The Lagrangian approach of MPIC has a number of advantages: correlations between thermodynamic properties are naturally conserved, an explicit representation of subgrid-scale mixing is possible, and the flow is not damped by numerical diffusion. Moreover, the properties carried by parcels do not need to be advected separately, which will be a large advantage for studies where a prognostic representation of cloud droplet size and aerosol transport is needed.

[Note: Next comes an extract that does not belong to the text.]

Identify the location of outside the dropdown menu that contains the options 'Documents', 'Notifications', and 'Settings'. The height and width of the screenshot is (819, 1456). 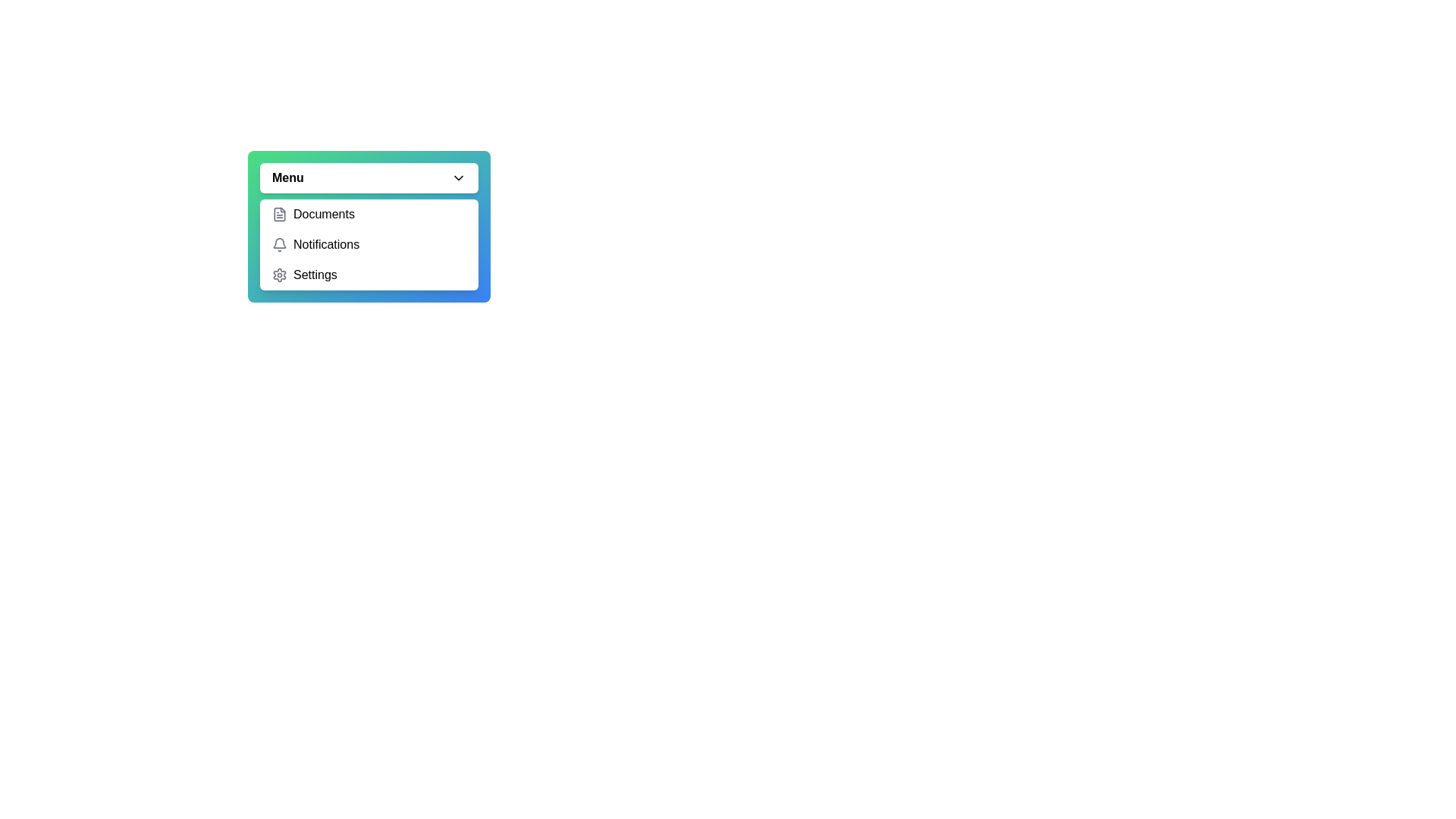
(369, 244).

For the ascent of a moist thermal, MPIC is compared against Large-Eddy Simulations using the Met Office NERC Cloud (MONC) model. Dynamical features evolve similarly throughout the development of the thermal in both models. The convergence of bulk properties, such as liquid water profiles and root-mean-square velocities, is also studied. Most of these properties converge rapidly in MPIC: the model thus provides an alternative for the simulation of moist physics and dynamics that compares well to MONC, but could be significantly cheaper for a given effective resolution. However, the probability function of liquid water is too narrow at low resolution in MPIC. Strategies to address this issue are discussed.

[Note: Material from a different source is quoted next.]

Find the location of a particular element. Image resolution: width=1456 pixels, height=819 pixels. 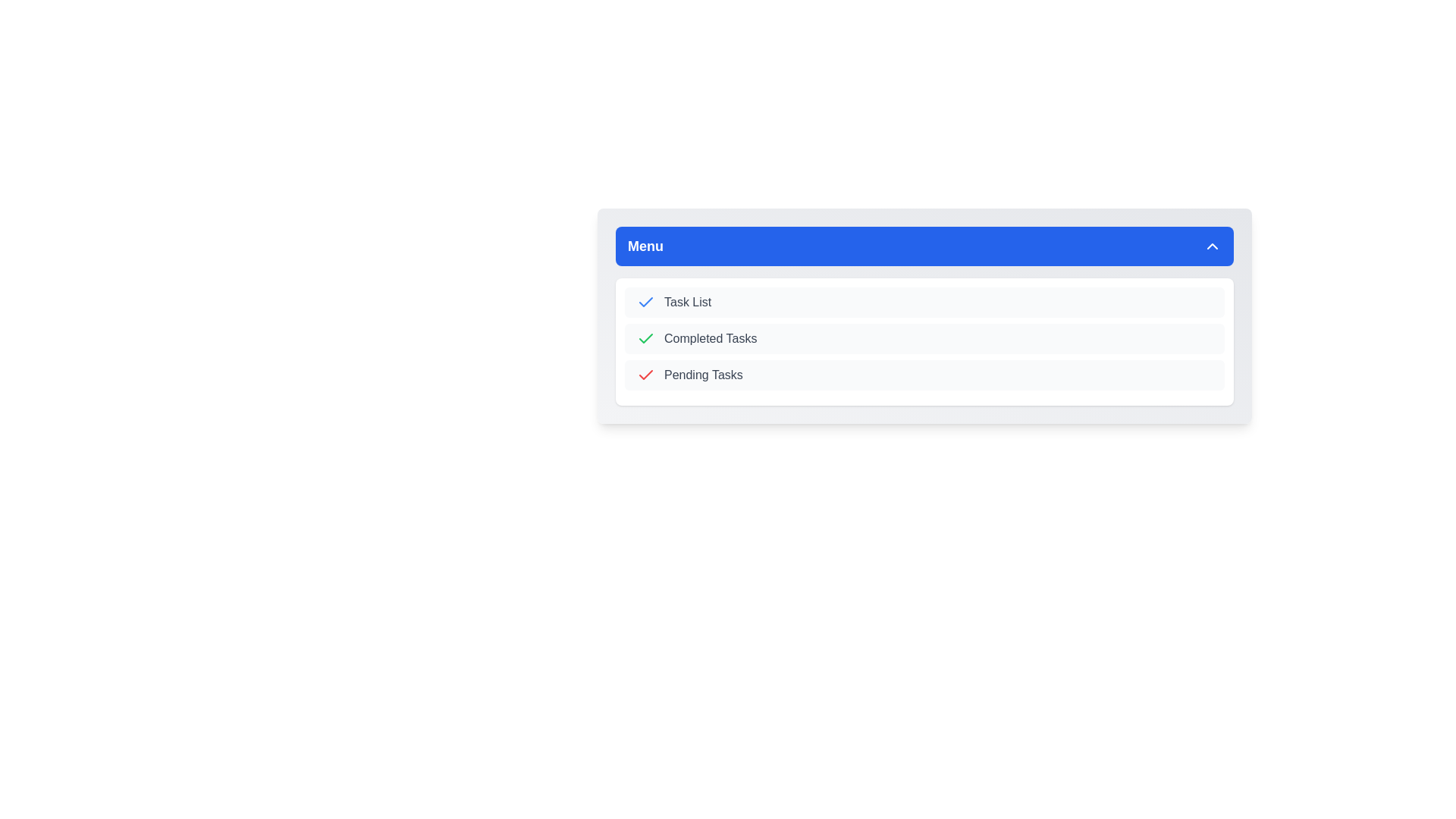

the arrow icon in the upper-right corner of the header section is located at coordinates (1211, 245).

Subgrid-scale properties of small eddies captured by the MPIC model can be explicitly reconstructed on a fine grid, as in the figure. This allows investigation of additional scales that are captured by the model. MPIC is shown to retain a large amount of variability in the humidity field on scales near the grid spacing. During the development of the cloud, the fractal dimension of the cloud interface is higher than has been suggested in previous work on moist convection, though this may be related to the way in which the thermal is initiated. Finally, the Lagrangian parcels in MPIC are used to study the origin of cloud air in a consistent manner. The development of a massively-parallel version of the model, which is currently being undertaken, will make it more attractive to adapt MPIC for future studies.